Recast the listing lines starting at the one containing "Screen dimensions: 1529x809" and ending at the one containing "will [x=1359, y=345]." as a Markdown table with columns Row and Line, leaving out blank lines.

- [Data provided]
◇ ◇ ◇ ◇

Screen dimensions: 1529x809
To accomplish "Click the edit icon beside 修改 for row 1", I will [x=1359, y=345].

◇ ◇ ◇ ◇

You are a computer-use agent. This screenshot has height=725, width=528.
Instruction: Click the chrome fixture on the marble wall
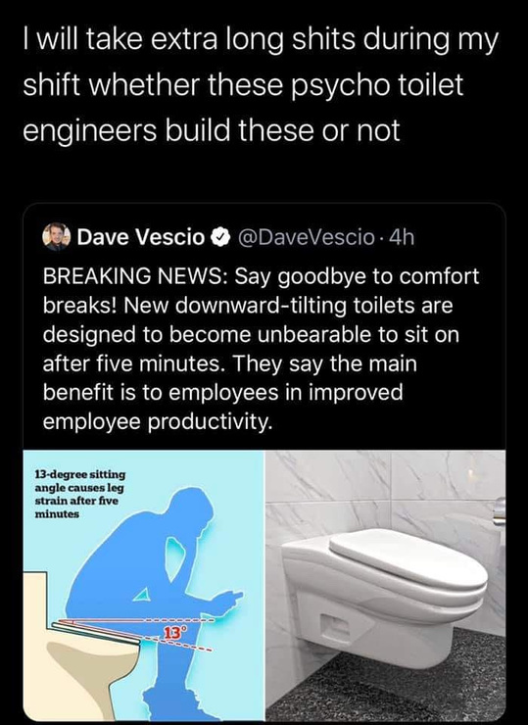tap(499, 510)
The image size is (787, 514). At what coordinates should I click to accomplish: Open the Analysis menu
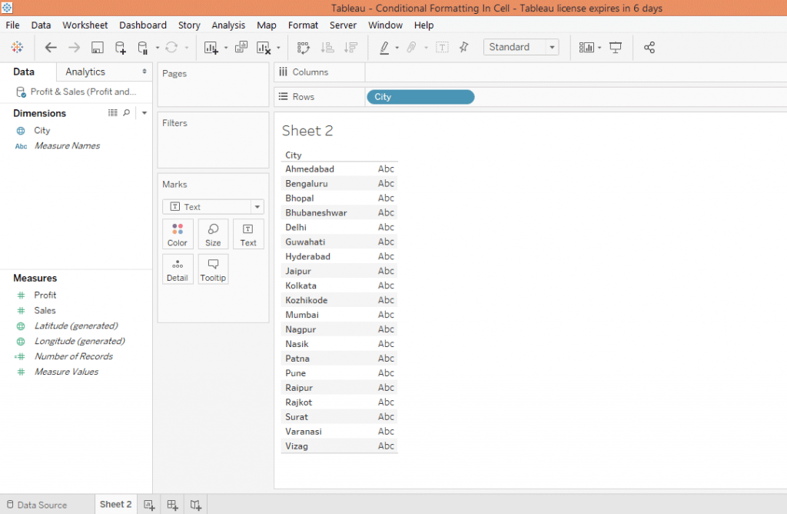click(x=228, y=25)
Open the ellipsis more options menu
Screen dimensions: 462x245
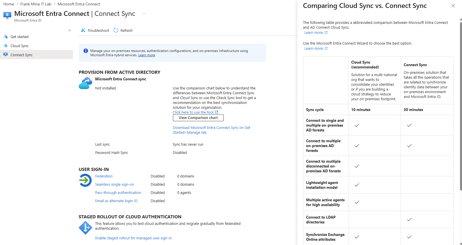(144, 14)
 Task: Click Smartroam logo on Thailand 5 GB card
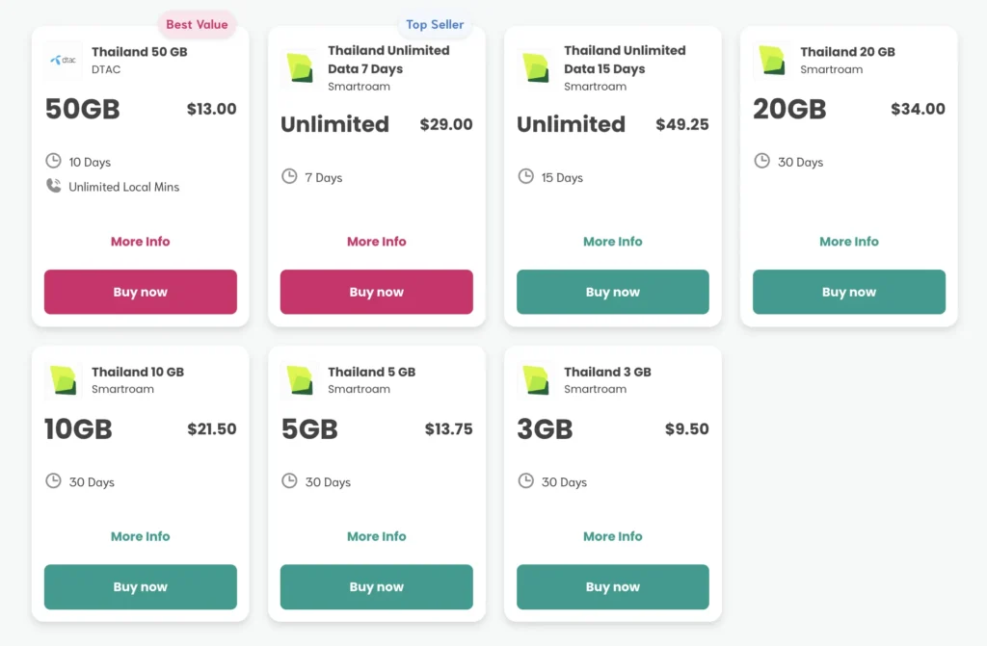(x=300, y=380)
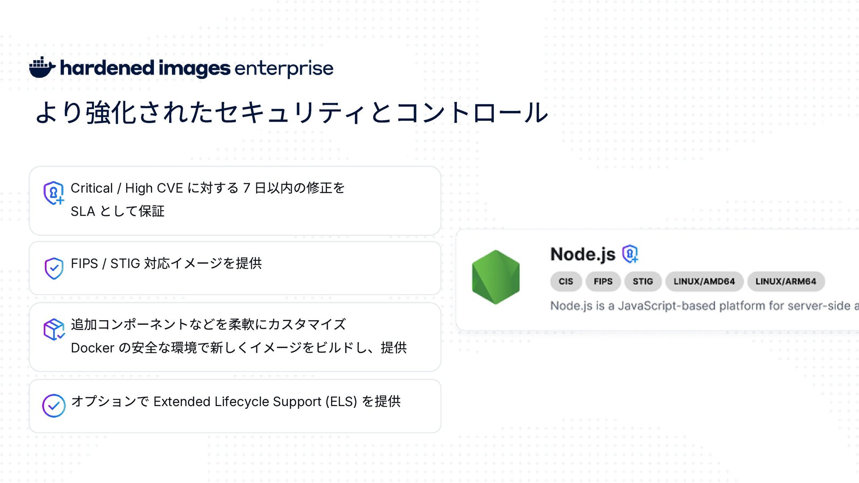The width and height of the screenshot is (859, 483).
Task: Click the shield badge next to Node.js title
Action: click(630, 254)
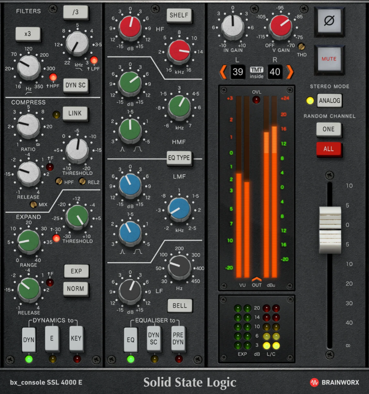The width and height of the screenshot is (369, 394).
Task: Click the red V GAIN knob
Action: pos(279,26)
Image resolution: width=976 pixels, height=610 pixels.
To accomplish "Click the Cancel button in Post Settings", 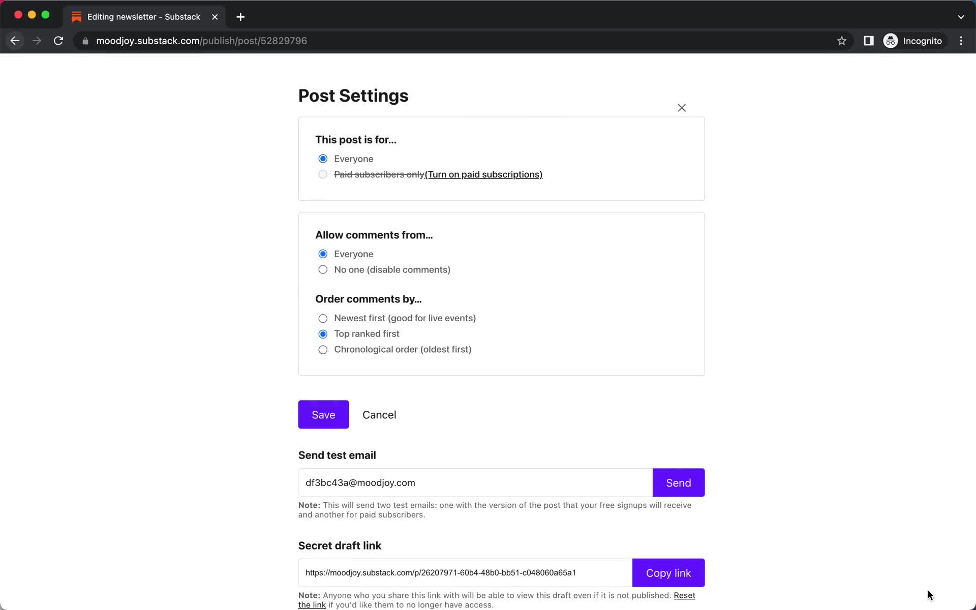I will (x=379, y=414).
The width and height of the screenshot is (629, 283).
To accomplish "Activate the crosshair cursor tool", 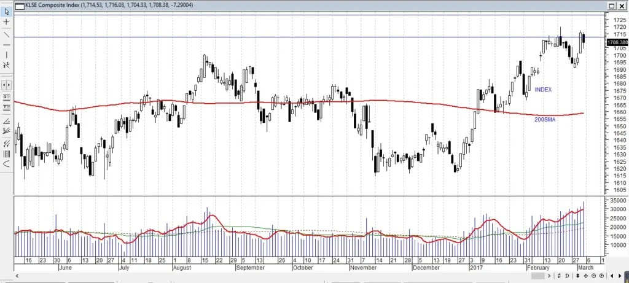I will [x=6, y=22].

◇ ◇ ◇ ◇

- [Full answer]
| Row | Line |
|---|---|
| 1 | Screen dimensions: 1529x809 |
| 2 | To accomplish "Click the edit icon beside 修改 for row 1", I will [x=1359, y=345]. |